[From the web] Presumption of guilt dispenses with need for evidence -AHRC

HONG KONG/PHILIPPINES: Presumption of guilt dispenses with need for evidence
Danilo Reyes
January 09, 2015

(Note: this article was first published in the January 4, 2015 issue of the Sunday Examiner)

Six year old Chris Angela Sales, whose father is being held on charges of murder, could not understand why her father, who brings her street food, buys her milk and puts her to bed after work, has been locked in a cell for nearly 10 months.

Asian Human Rights Commission

Angela’s 28-year-old, father, Christopher Sales, is one of the nine farmers and motorcycle drivers taken into custody by the military and handed over to the police, after being questioned at a checkpoint on March 10, in Matanao, Davao del Sur.

“When she arrived at the police station, she ran to the lock up cell. She ordered the police officer to open the lock so her father could come out. When it was not opened, she sobbed her eyes out,” her mother, Angelie Sales, said.

When soldiers questioned Sales and the eight others, they had neither any personal knowledge of the crime they were being accused of committing nor were they on any wanted list for any other crime.

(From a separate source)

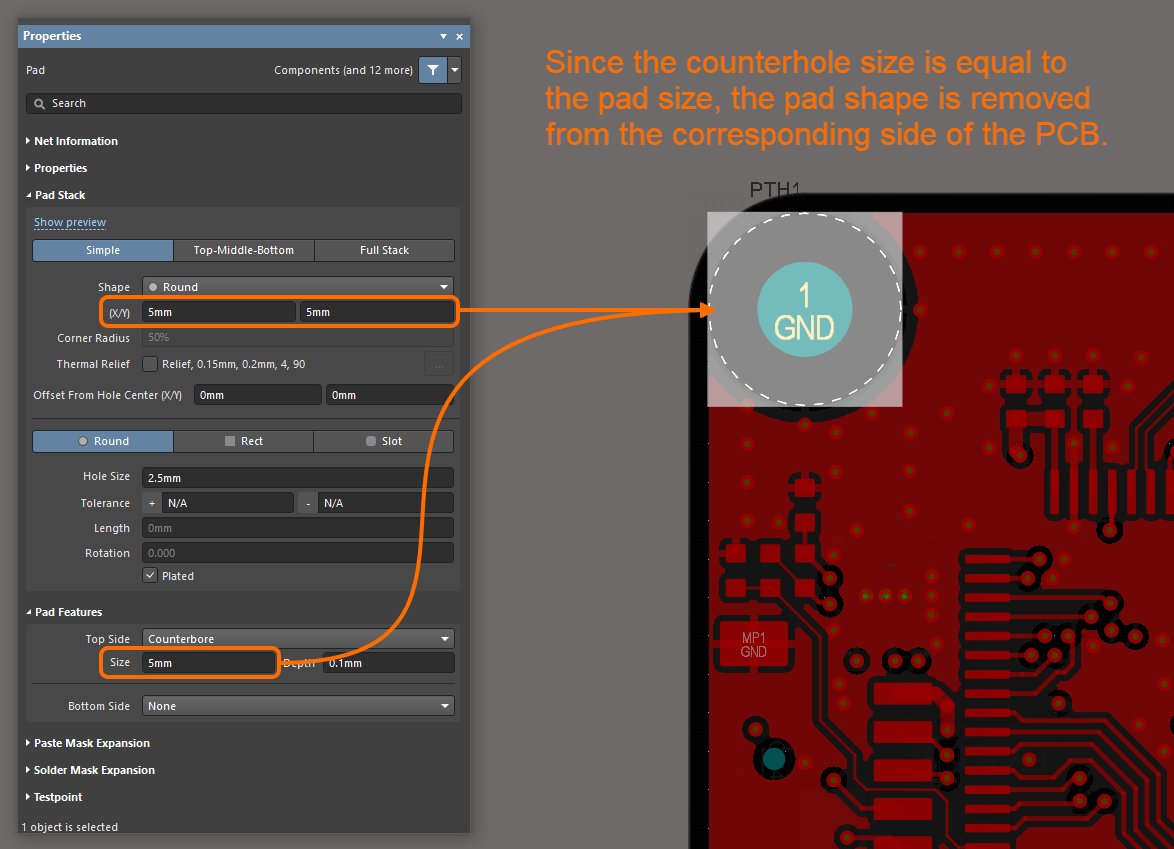Image resolution: width=1174 pixels, height=849 pixels.
Task: Switch to Top-Middle-Bottom pad stack mode
Action: [243, 250]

In the village, when soldiers questioned the passers-by, they are expected, if not forced, to cooperate, and there is not much of a choice.

Anyone who refuses to answer or who questions the right of the police or military to interrogate them gets into trouble. The name of the game is forced, not voluntary, cooperation.

Uncooperative people are profiled arrogant. It is presumed they are probably guilty of a crime and are just trying to hide it from the law.

“If you are nothing to hide, why fear, why not cooperate?” is the usual rhetoric the soldiers and the police use.

This explains why Sales and the others are locked up. For soldiers and the police, interrogating or questioning is their usual practice. It does not matter whether they are accusing the real culprit or not they figure they can get information from anyone.

They do not initiate questioning because there is a reasonable suspicion, but on no basis all. Sales and others were indicted in court for murder. They are accused of attacking and raiding a police station. Despite forensic evidence showing none of them fired a gun, nevertheless they were charged with the murder of two policemen and wounding three others.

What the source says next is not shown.